### [YOUR GOAL]
Each line below from the one containing "Task: Open the" through the one containing "Image resolution: width=1568" should be output exactly as it stands, and no other line should appear.

### [GIVEN ENTRIES]
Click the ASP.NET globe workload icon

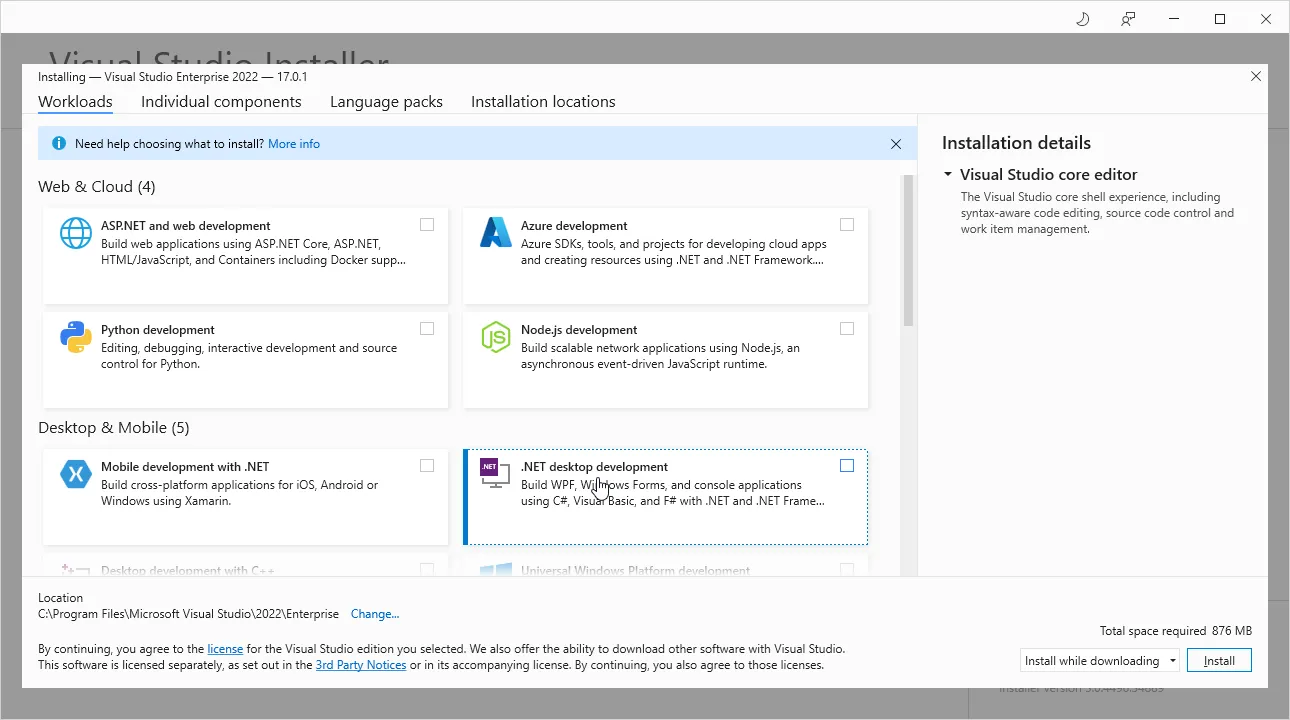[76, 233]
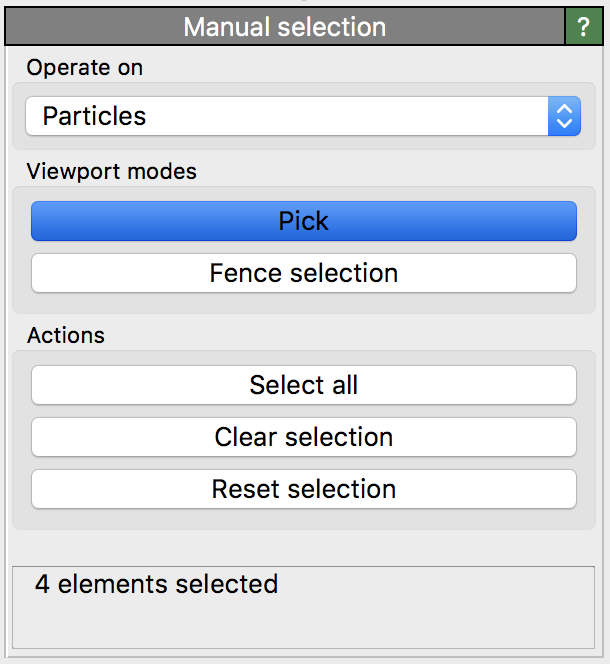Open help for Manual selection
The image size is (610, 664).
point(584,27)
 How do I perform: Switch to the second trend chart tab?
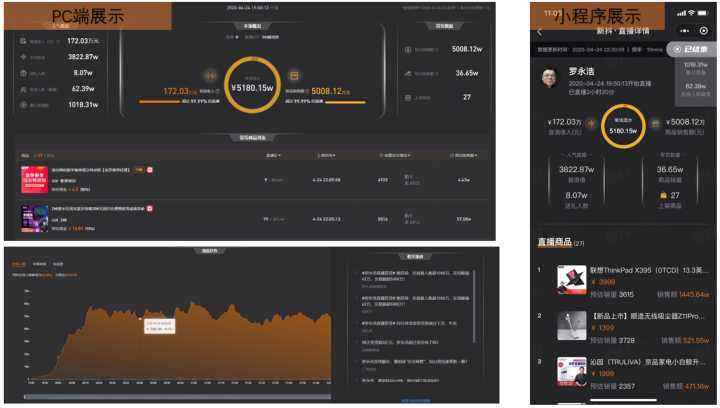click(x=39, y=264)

--

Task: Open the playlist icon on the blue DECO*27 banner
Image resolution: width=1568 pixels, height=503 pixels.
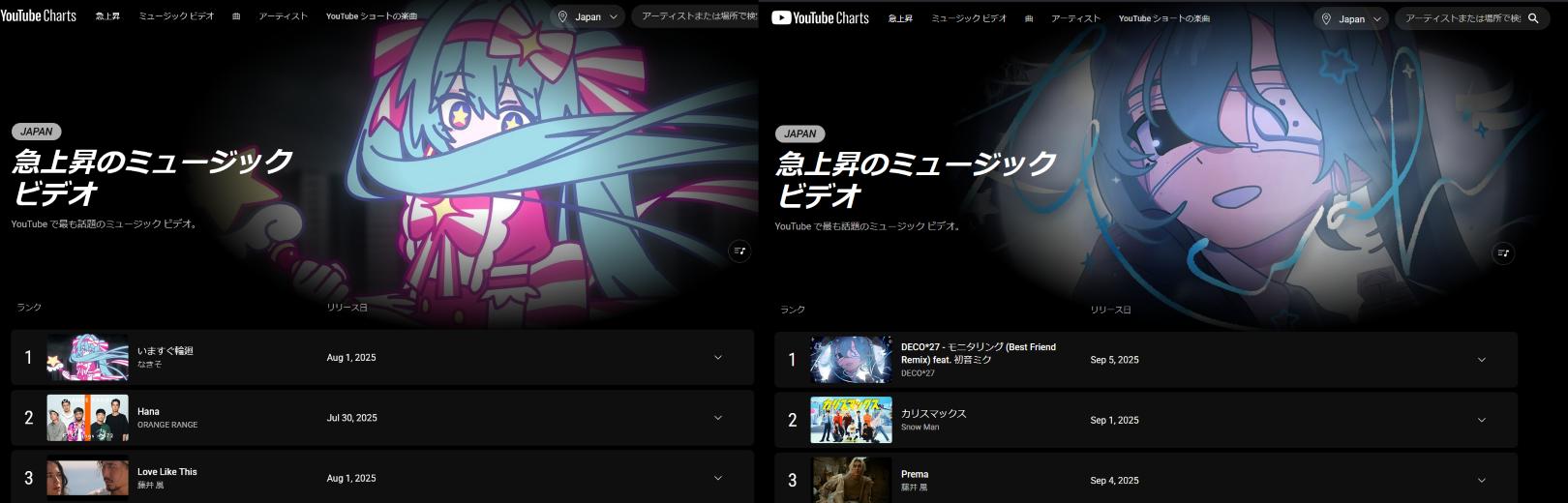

...

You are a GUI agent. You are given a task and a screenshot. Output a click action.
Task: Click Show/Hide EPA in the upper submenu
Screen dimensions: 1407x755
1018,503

### [OUTPUT FOR THIS EXERCISE]
Task: Open the playlist icon on the blue DECO*27 banner
Image resolution: width=1568 pixels, height=503 pixels.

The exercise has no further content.